PDF(Pubmed)
Abstract:
BACKGROUND: Psoriasis is a chronic inflammatory condition associated with coronary artery disease risk. Uptake of oxidized low-density lipoprotein by the lectin-like low-density lipoprotein receptor-1 triggers release of the soluble extracellular domain of the receptor (sLOX-1). We sought to characterize the relationship between sLOX-1, inflammation, and coronary plaque progression in psoriasis.
RESULTS: A total of 327 patients with psoriasis had serum sLOX-1 levels measured at baseline by an ELISA-based assay. Stratification by high-sensitivity C-reactive protein ≥4.0 mg/L (quartile 4), identified 81 participants who had coronary plaque phenotyping at baseline and were followed longitudinally by coronary computed tomography angiography. Subjects within high-sensitivity C-reactive protein quartile 4 were middle-aged (51.47±12.62 years), predominantly men (54.3%) with moderate psoriasis disease severity (6.60 [interquartile range, 3.30-13.40]). In the study cohort, participants with sLOX-1 above the median displayed increased vulnerable coronary plaque features. At baseline, sLOX-1 was associated with total burden (rho=0.296; P=0.01), noncalcified burden (rho=0.286; P=0.02), fibro-fatty burden (rho=0.346; P=0.004), and necrotic burden (rho=0.394; P=0.002). A strong relationship between sLOX-1, noncalcified burden (β=0.19; P=0.03), and fibro-fatty burden (β=0.29; P=0.003) was found in fully adjusted models at baseline and 1- and 4-year follow-up. Finally, coronary plaque features progressed over 1 year regardless of biologic or systemic treatment in subjects with high sLOX-1.

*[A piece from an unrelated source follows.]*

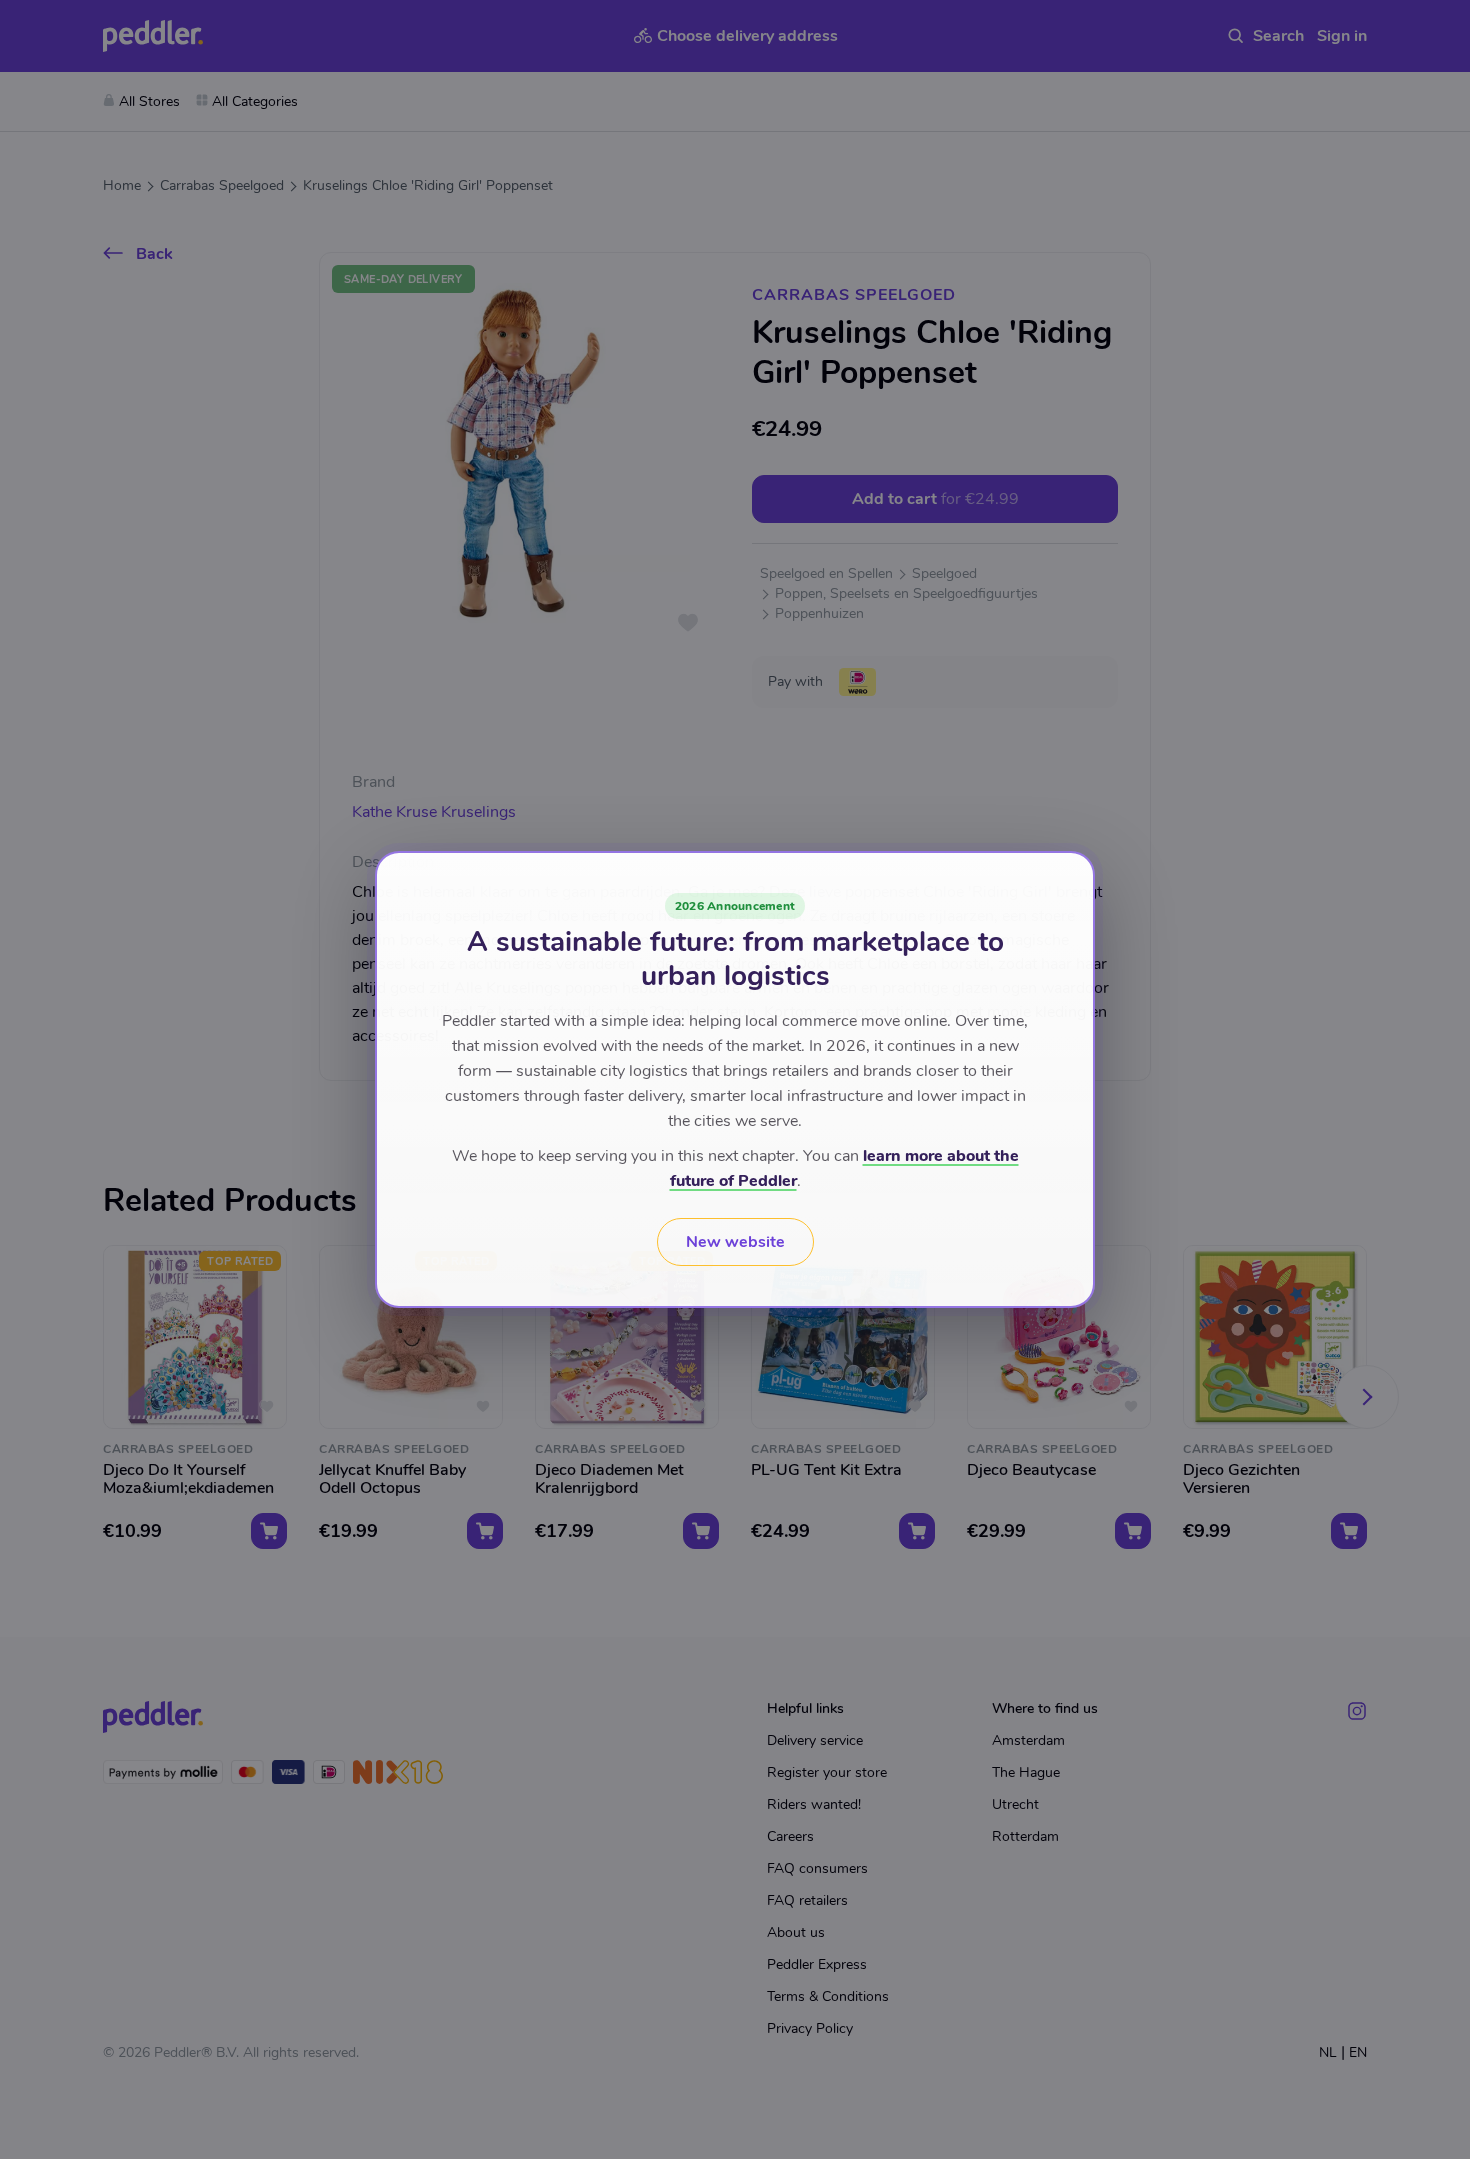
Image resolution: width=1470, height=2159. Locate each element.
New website (735, 1242)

CONCLUSIONS: Patients with psoriasis with both high sLOX-1 and high-sensitivity C-reactive protein levels have increased coronary plaque burden associated with atherosclerotic plaque progression independent of biologic and systemic treatment. Thus, sLOX-1 might be considered as a promising marker in coronary artery disease risk estimation beyond traditional risk factors.

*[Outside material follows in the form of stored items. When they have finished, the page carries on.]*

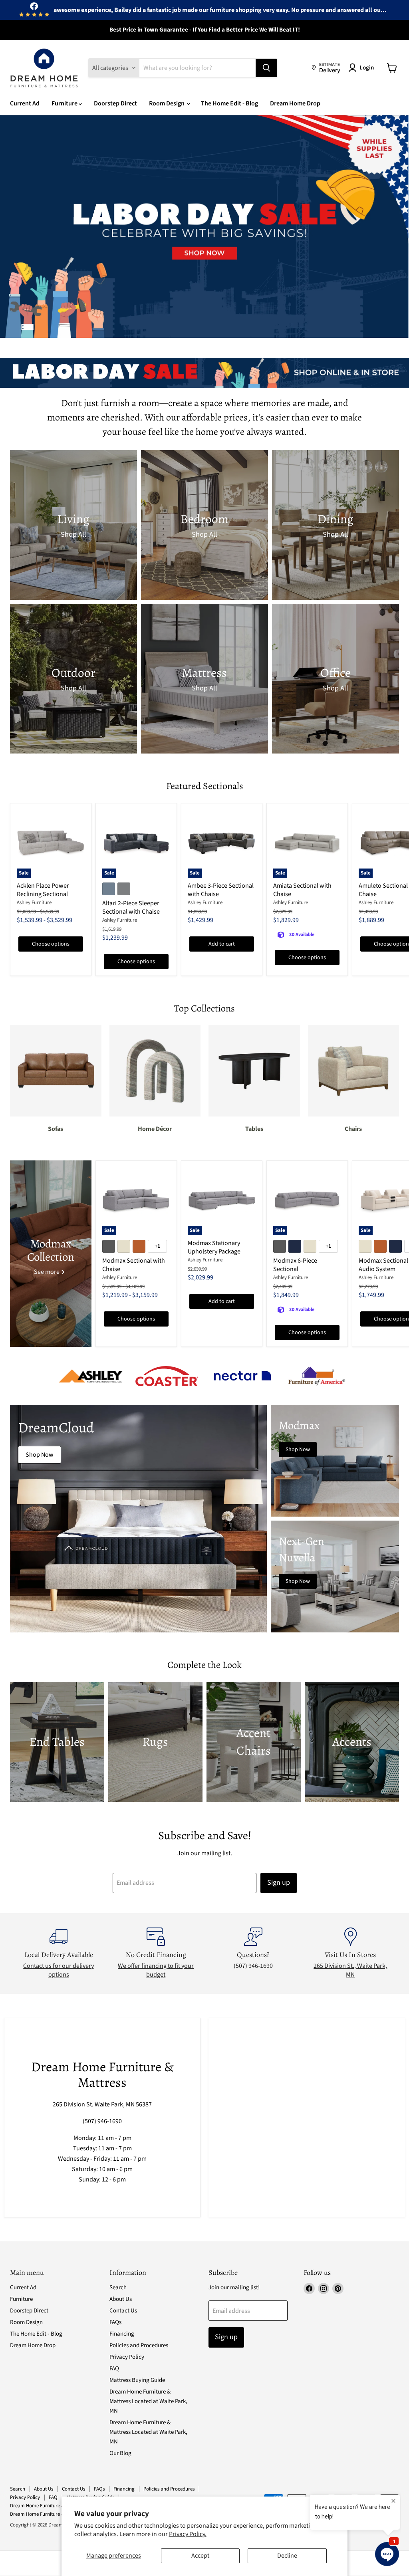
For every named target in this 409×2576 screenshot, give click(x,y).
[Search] (266, 68)
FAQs (115, 2322)
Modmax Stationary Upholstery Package (214, 1247)
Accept (200, 2555)
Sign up (278, 1883)
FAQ (114, 2368)
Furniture (65, 103)
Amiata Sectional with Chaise (302, 889)
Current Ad (25, 103)
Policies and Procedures (138, 2345)
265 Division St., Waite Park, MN (350, 1970)
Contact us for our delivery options (58, 1970)
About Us (120, 2299)
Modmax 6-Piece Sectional (295, 1264)
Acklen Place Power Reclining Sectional (43, 889)
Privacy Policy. (187, 2534)
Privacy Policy (126, 2357)
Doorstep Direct (115, 103)
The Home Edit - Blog (229, 103)
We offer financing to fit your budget (156, 1970)
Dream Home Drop (295, 103)
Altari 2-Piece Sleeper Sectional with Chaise (131, 907)
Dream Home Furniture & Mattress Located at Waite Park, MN (148, 2401)
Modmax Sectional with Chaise (133, 1264)
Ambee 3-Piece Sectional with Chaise (221, 889)
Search (118, 2287)
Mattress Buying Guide (137, 2380)
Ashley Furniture (34, 902)
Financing (121, 2334)
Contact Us (123, 2310)
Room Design (167, 103)
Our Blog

BACKGROUND: URL: https://www.clinicaltrials.gov; Unique identifier: NCT01778569.
RESULTS: A total of 327 patients with psoriasis had serum sLOX-1 levels measured at baseline by an ELISA-based assay. Stratification by high-sensitivity C-reactive protein ≥4.0 mg/L (quartile 4), identified 81 participants who had coronary plaque phenotyping at baseline and were followed longitudinally by coronary computed tomography angiography. Subjects within high-sensitivity C-reactive protein quartile 4 were middle-aged (51.47±12.62 years), predominantly men (54.3%) with moderate psoriasis disease severity (6.60 [interquartile range, 3.30-13.40]). In the study cohort, participants with sLOX-1 above the median displayed increased vulnerable coronary plaque features. At baseline, sLOX-1 was associated with total burden (rho=0.296; P=0.01), noncalcified burden (rho=0.286; P=0.02), fibro-fatty burden (rho=0.346; P=0.004), and necrotic burden (rho=0.394; P=0.002). A strong relationship between sLOX-1, noncalcified burden (β=0.19; P=0.03), and fibro-fatty burden (β=0.29; P=0.003) was found in fully adjusted models at baseline and 1- and 4-year follow-up. Finally, coronary plaque features progressed over 1 year regardless of biologic or systemic treatment in subjects with high sLOX-1.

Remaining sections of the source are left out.